More detailed design within the expression parser:
I realised that there are essentially two parsing contexts to consider, and that the set of lexical tokens I should expect in each context is completely disjoint. This will simplify error handling, since I don't have to figure out which context I'm in ex-post-facto, and I think the stack management is also made more robust this way. One criticism of the shunting-yard algorithm is that it allows parsing expressions with the tokens in the "wrong" order and thus appearing syntactically nonsensical, but this measure neatly fixes that while also simplifying the code a little.
After pushing a Stop operator token, the parser starts in the "Operand" context, since a single operand is itself a valid expression, while a single operator is not. The Operand context allows a numeric literal, a variable reference, a unary operator (negate or NOT), or an open bracket. The latter two push operator tokens on the stack but then remain in Operand context; literals and variables are
actually operands and cause the parser to shift to "Operator" context. If the token at the cursor is not recognised in Operand context, a syntax error is thrown. Stacked operators are not executed from Operand context, since unary operators always have higher precedence than binary operators and their operands are not yet available.
In "Operator" context, the parser looks for infix operators and close brackets, and causes the immediate execution of equal-or-higher precedence operators already on the stack. This, for example, causes unary operators to be executed as soon as their operands are available.
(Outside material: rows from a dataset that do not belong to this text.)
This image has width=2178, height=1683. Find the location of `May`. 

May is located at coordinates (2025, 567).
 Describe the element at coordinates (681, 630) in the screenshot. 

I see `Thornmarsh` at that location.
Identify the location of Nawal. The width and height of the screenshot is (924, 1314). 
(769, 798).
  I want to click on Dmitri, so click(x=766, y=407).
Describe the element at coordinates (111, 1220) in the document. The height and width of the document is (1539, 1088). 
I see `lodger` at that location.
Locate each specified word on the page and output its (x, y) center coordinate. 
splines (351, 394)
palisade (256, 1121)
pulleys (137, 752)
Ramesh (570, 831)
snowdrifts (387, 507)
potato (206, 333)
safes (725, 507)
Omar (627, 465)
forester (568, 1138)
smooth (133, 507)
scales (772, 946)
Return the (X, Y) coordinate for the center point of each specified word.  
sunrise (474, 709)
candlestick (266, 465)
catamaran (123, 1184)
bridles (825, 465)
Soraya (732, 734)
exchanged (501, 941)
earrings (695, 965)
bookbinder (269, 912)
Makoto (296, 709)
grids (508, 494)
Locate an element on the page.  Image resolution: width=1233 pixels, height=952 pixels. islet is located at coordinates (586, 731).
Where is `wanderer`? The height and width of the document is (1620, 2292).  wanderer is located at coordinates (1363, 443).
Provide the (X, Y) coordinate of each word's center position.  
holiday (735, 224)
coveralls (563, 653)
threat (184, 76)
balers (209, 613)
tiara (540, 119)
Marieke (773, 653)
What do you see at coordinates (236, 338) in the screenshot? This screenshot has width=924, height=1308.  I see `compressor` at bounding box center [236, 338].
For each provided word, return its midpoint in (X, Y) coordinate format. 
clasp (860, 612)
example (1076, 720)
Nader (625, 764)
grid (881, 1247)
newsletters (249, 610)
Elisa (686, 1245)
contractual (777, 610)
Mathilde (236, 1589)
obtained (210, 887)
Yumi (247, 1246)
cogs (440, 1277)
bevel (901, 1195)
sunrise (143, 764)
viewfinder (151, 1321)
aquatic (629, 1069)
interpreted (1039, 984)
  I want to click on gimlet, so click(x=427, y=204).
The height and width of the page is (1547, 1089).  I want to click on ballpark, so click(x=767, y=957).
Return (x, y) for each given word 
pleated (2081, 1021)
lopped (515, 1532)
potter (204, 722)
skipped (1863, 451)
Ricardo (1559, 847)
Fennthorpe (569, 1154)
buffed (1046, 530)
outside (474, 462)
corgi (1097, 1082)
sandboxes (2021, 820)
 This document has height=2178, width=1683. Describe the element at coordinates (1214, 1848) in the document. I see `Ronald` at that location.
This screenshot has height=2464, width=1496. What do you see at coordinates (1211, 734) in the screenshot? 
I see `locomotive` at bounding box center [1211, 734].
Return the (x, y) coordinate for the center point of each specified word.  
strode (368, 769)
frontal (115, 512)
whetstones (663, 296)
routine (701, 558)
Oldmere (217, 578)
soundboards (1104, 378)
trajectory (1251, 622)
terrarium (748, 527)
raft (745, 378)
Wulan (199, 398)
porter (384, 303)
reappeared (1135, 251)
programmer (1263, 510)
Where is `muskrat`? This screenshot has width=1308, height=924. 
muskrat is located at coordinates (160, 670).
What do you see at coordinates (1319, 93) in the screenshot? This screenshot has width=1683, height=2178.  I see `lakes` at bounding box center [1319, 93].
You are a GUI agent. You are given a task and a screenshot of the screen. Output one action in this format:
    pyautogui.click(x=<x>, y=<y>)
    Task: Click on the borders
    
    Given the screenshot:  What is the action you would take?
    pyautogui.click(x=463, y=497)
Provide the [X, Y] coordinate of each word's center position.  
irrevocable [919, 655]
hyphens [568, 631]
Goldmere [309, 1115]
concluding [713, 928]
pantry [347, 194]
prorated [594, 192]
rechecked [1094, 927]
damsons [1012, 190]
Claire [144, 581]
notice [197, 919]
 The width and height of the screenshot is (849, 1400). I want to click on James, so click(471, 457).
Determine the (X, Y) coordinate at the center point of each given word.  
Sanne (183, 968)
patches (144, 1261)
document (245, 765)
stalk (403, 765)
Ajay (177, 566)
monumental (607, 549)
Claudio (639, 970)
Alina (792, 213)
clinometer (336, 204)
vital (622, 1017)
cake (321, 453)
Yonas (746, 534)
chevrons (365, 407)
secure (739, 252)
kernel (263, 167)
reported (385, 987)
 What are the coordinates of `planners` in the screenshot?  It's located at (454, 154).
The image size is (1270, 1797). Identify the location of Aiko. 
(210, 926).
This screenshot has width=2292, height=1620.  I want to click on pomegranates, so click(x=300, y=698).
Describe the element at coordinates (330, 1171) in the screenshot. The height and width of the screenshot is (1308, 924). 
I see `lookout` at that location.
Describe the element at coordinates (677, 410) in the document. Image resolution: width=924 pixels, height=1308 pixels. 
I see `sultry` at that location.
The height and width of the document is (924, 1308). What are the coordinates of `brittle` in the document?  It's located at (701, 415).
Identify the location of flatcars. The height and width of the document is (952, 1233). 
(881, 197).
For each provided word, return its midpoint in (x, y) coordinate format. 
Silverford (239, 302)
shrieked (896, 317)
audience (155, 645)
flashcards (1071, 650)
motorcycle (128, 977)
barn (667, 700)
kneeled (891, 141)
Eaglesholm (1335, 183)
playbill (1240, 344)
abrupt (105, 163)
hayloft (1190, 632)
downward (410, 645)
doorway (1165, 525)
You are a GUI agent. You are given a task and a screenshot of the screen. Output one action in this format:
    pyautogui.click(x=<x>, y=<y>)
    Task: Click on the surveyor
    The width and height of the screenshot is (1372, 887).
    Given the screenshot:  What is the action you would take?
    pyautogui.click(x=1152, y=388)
If the token at the cursor is not recognised in Operator context, the end of the expression is inferred, all stacked operators are executed, and control is returned to the statement parser with the cursor suitably advanced. Mismatched brackets would be recognised by attempted execution of a stacked bracket token outside of a close-bracket context, or encountering the Stop token on the stack while processing a close-bracket.
Several operators will be implemented as combinations of other operators to reduce code size and the number of unique operator tokens. In particular:
- Negate and NOT can use the same code implementing a subtraction from zero, entered with the Carry flag set and cleared respectively. This is a 6502-specific optimisation that would not be obvious for code ported from some other 8-bit CPU.
- Subtract can be implemented by pushing Add and Negate operators in that order, so that the top operand is negated before being added to its partner.
- Unequal can be implemented by pushing NOT and Equal operators in that order, so that the Equal condition is tested and then the result inverted.
- Similarly, >= is NOT <, <= is NOT >. This equivalence is only valid for integers, and would break for IEEE-754 floating point, but is a valid optimisation for us.
Obviously, these are all optimisations for code size, and many will result in lower execution speed. That's the kind of tradeoff needed to keep the code within 2KB with a reasonably complete feature set.
PEEK will likely be a unary operator, since it fits neatly into the above scheme. I may use the BBC BASIC indirection operators, ? and !, instead of the PEEK keyword, since they are easier to write recognition code for. However, implementing the indirection operators instead of POKE may be more complicated, since I have a very restricted concept of an lvalue. It might work if ? and ! are implemented as statement keywords, essentially duplicating the assignment statement.